> **Bloc de texte**
☆ ☆ ☆ ☆ ☆

Vendredi et samedi, la Philharmonie programme une série de quatre ciné-concerts autour de The Kid, indémodable œuvre de Charlie Chaplin qui fête ses cent ans. Timothy Brock, spécialiste des musiques de film de Chaplin, dirigera l’OPL à cette occasion.
Quelques heures après son arrivée à Luxembourg, Timothy Brock décroche le téléphone. Le compositeur américain, chef d’orchestre et spécialiste des restaurations de bandes originales de films muets, a laissé pour quelques jours Bologne, où il vit depuis vingt ans, pour donner à la Philharmonie une série de ciné-concerts autour de The Kid (1921), de Charlie Chaplin. Quand Chaplin est mort en 1977, Brock n’était encore qu’adolescent, et s’il ne l’a jamais rencontré, cela ne l’empêche pas de l’appeler, dans un mélange d’affection et de révérence, «Charlie», simplement. Il dit aussi «on» ou «nous» quand il parle de ses restaurations, incluant dans son travail la famille du défunt génie de la comédie, qui a réécrit la musique de la plupart de ses films à partir de la seconde moitié de sa carrière, jusqu’à ses derniers instants. Timothy Brock raconte «son» Chaplin et le travail de restauration sur la musique de The Kid et des autres chefs-d’œuvre de «Charlot».

☆ ☆ ☆ ☆ ☆

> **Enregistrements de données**
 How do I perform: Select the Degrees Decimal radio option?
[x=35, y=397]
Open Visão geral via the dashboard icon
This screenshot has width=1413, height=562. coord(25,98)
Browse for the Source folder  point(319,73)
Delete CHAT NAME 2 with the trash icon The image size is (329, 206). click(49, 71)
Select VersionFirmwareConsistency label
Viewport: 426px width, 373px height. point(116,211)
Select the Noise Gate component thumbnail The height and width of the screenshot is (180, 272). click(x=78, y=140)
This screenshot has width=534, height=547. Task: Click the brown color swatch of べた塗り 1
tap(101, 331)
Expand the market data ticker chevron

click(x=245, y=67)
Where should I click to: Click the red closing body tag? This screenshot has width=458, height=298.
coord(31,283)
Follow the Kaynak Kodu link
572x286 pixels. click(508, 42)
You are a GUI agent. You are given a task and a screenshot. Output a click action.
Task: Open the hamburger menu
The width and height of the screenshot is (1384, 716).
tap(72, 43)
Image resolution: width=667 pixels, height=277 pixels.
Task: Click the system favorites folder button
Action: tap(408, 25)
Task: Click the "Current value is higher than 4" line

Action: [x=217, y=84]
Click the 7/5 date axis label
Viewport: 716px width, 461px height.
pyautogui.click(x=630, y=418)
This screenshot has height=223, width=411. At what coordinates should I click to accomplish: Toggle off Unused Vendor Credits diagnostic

☆ ☆ ☆ ☆ ☆

> **Exercices**
• 1. D'après l'article sur Timothy Brock et The Kid, depuis combien de temps le chef d'orchestre vit-il à Bologne ?
• 2. Prolongez l'article sur Timothy Brock et The Kid à la suite de sa dernière phrase.

> **Corrigés**
• 1. Depuis vingt ans.

• 2.
The Kid est l’un des rares films de Chaplin dont vous n’avez pas restauré la musique. Le crédit revient à Carl Davis, autre éminent restaurateur de musiques de l’époque du muet. Ce qui est amusant, c’est que la Philharmonie avait initialement prévu un autre monument du muet, le film d’Harold Lloyd Safety Last (1923), avec Davis qui devait diriger l’OPL, avant de déprogrammer le concert et de faire appel à vous…
Timothy Brock : Oui, j’ai appris cela il y a quelques jours. J’imagine que le virus a amené la Philharmonie à changer les plans… “Safety first” (La sécurité avant tout)! (Il rit.)
Comment vous est venue l’envie de composer de la musique pour les films muets?
Quand j’étais très jeune, à dix ans, j’ai vu mon premier film muet à Seattle, et ça m’a fasciné. Je suis allé à ce spectacle car j’avais entendu qu’il y aurait cet incroyable orgue Wurlitzer; je n’en avais jamais vu auparavant! Et même si j’y suis allé grâce à l’orgue, j’en suis ressorti en me souvenant seulement du film et en disant à ma mère : “C’est ça que je veux faire!” À l’âge de douze ou treize ans, j’ai appris à faire fonctionner un projecteur; je le démarrais et courrais aussi vite que je pouvais jusqu’au piano, pour jouer. Je ne pouvais jouer que des courts métrages, donc je courrais toutes les dix minutes entre le piano et le projecteur (il rit)!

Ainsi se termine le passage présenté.